Stored data
◆ ◆ ◆

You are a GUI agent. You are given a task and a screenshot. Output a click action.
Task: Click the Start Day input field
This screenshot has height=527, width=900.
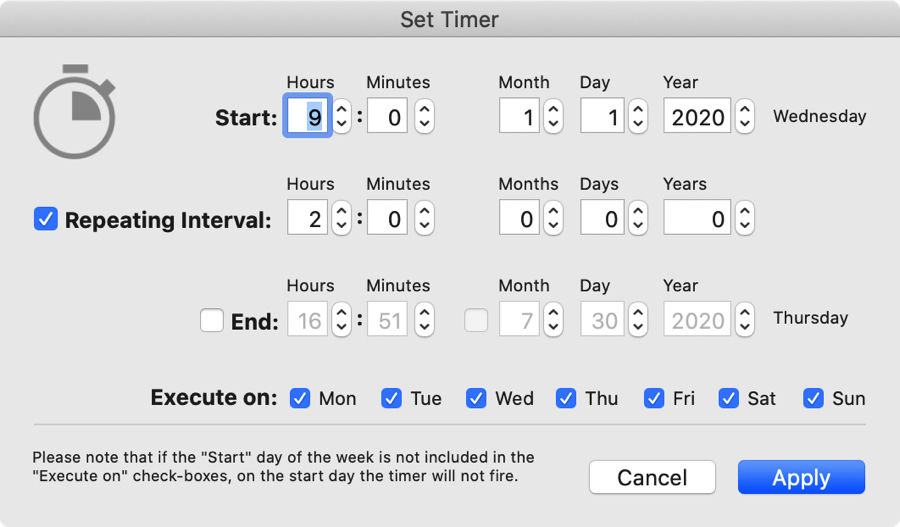[x=605, y=117]
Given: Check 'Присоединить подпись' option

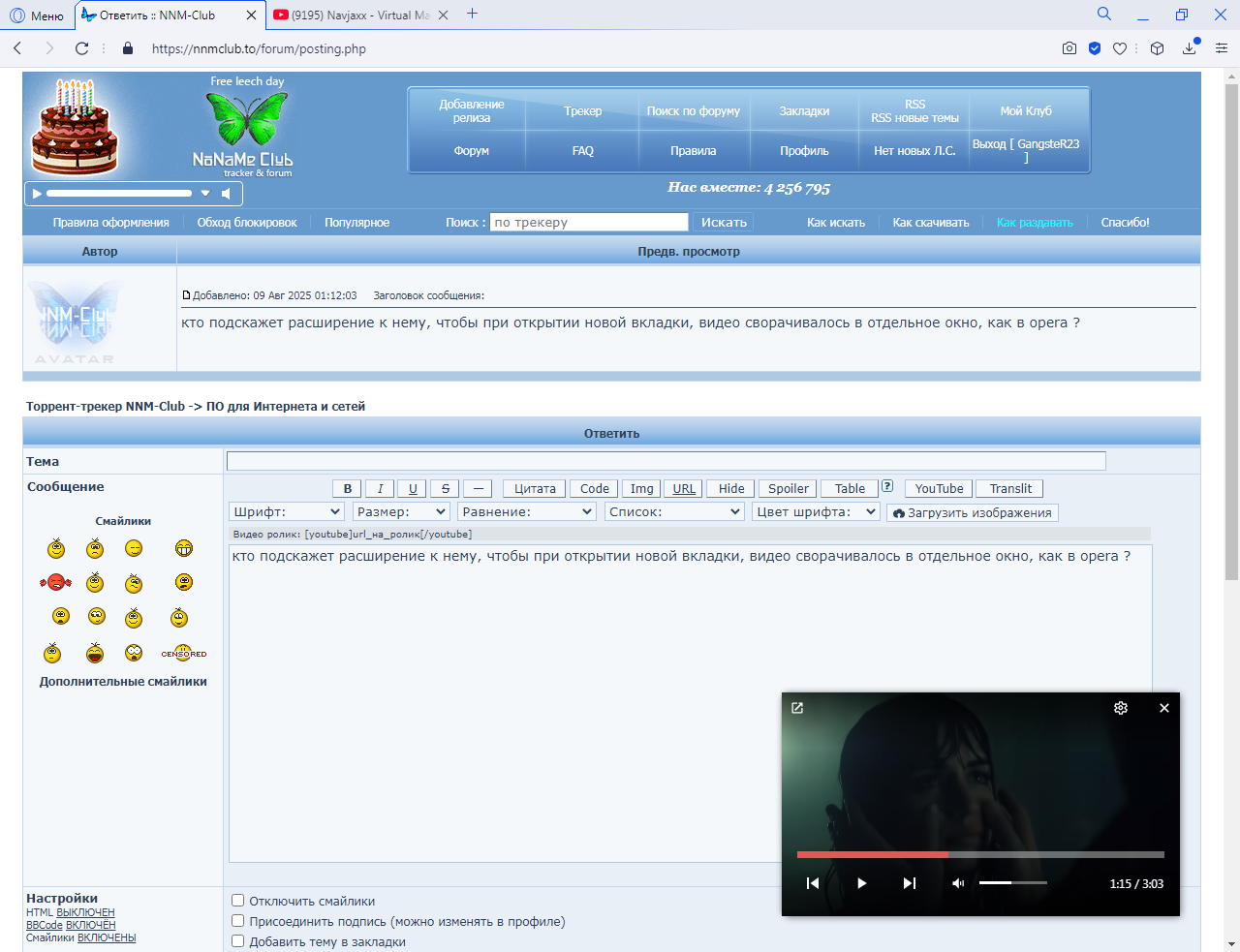Looking at the screenshot, I should click(x=237, y=921).
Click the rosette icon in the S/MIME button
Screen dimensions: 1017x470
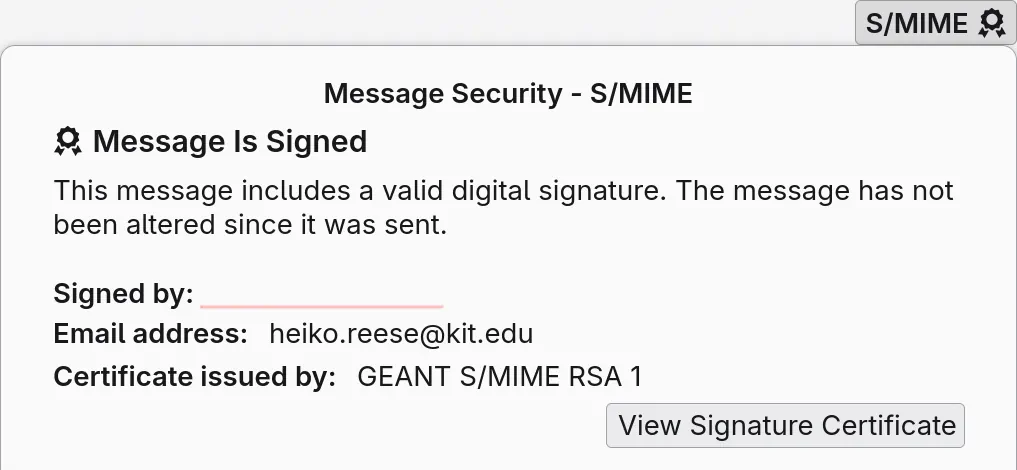(x=992, y=23)
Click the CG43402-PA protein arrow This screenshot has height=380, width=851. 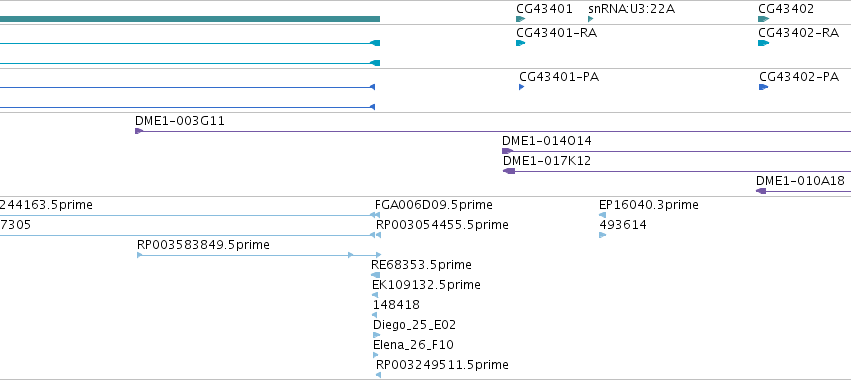coord(764,87)
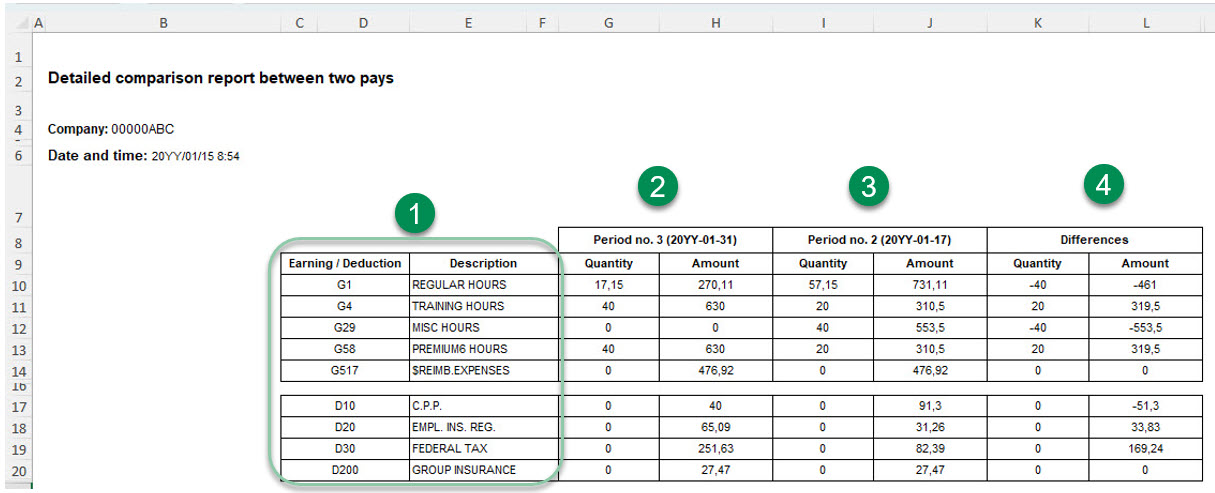Select the 'GROUP INSURANCE' description cell
Viewport: 1215px width, 493px height.
click(482, 470)
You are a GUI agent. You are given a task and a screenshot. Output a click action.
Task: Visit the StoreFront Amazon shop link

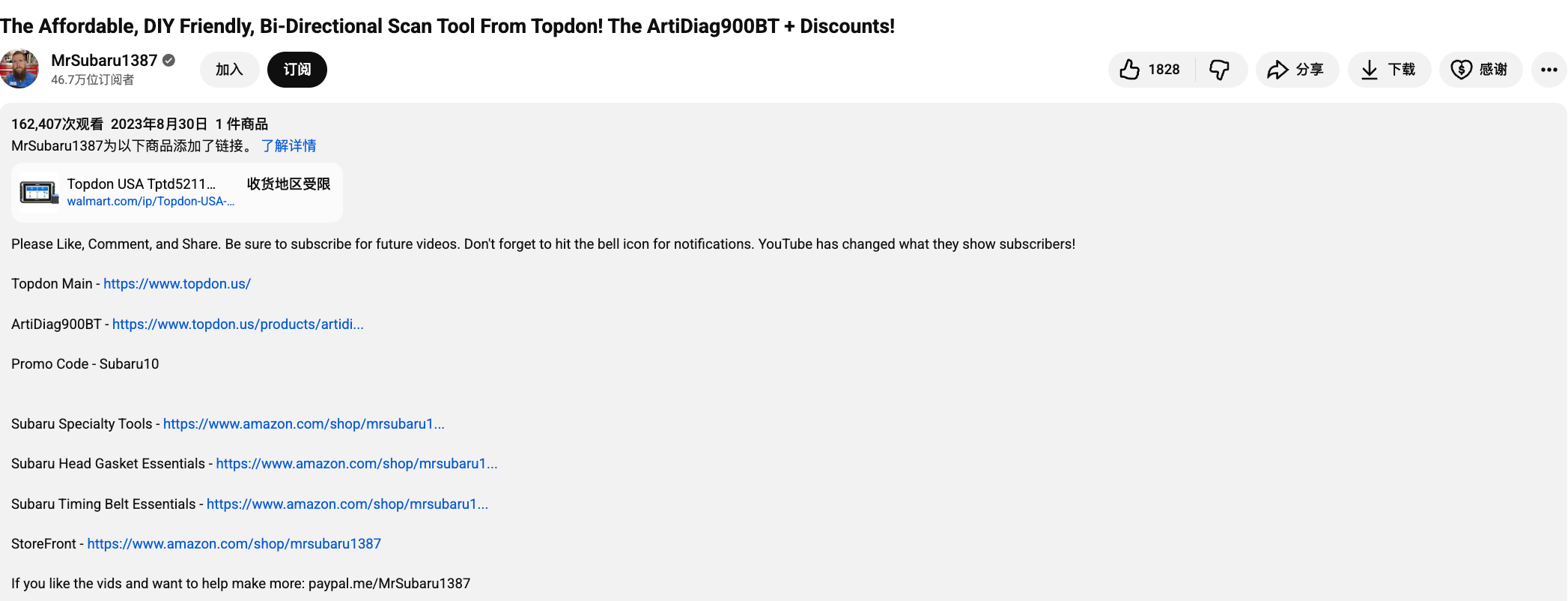(234, 544)
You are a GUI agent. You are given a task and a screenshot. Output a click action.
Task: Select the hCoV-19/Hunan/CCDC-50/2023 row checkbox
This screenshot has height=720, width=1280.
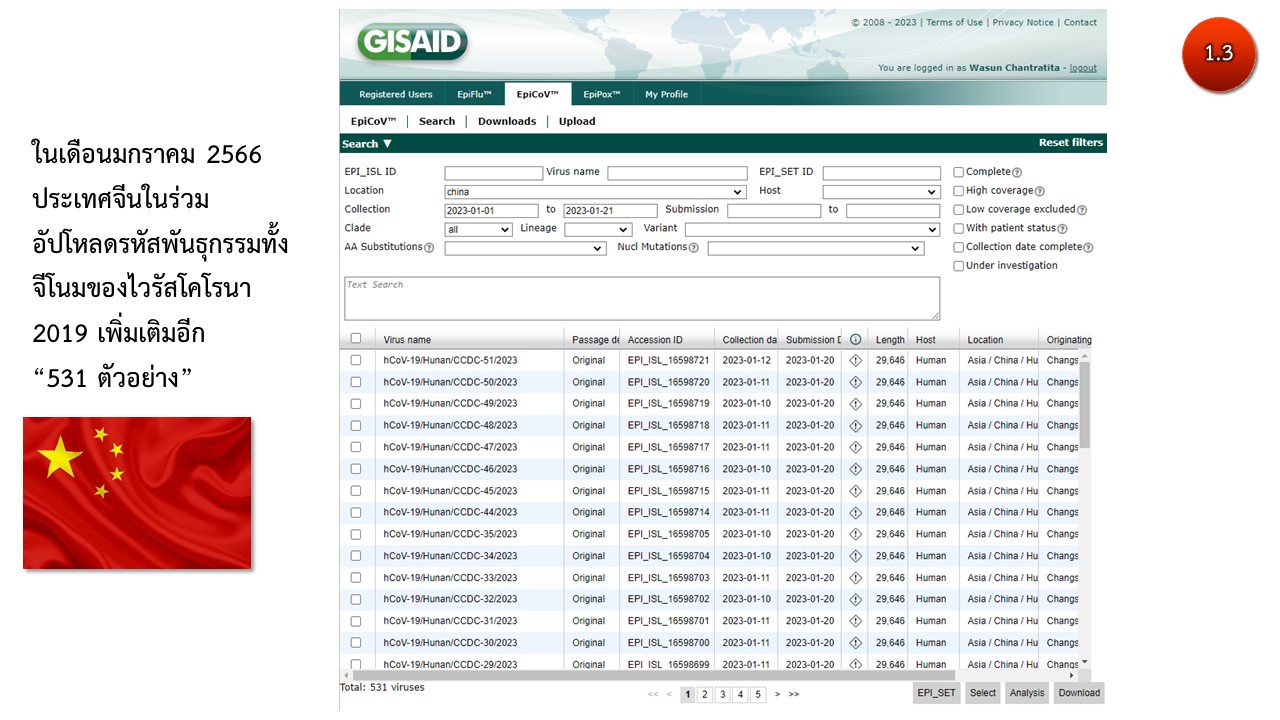pyautogui.click(x=356, y=382)
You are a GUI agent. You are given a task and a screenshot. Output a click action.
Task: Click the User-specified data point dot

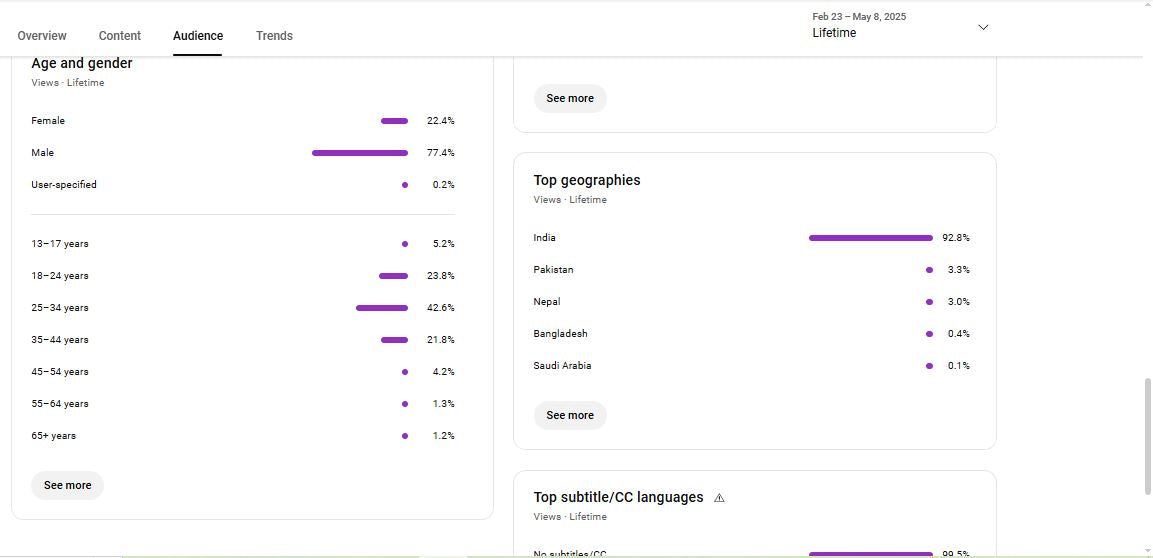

◆ ◆ ◆

## Task requirements
Beginning at the line that contains "Task: Select the", copy each remaining line of the records exactly, through the final one. Omit the pictures.

## Reply
Task: Select the hCoV-19/Hunan/CCDC-50/2023 row checkbox
This screenshot has height=720, width=1280.
pyautogui.click(x=356, y=382)
You are a GUI agent. You are given a task and a screenshot. Output a click action.
Task: Click the User-specified data point dot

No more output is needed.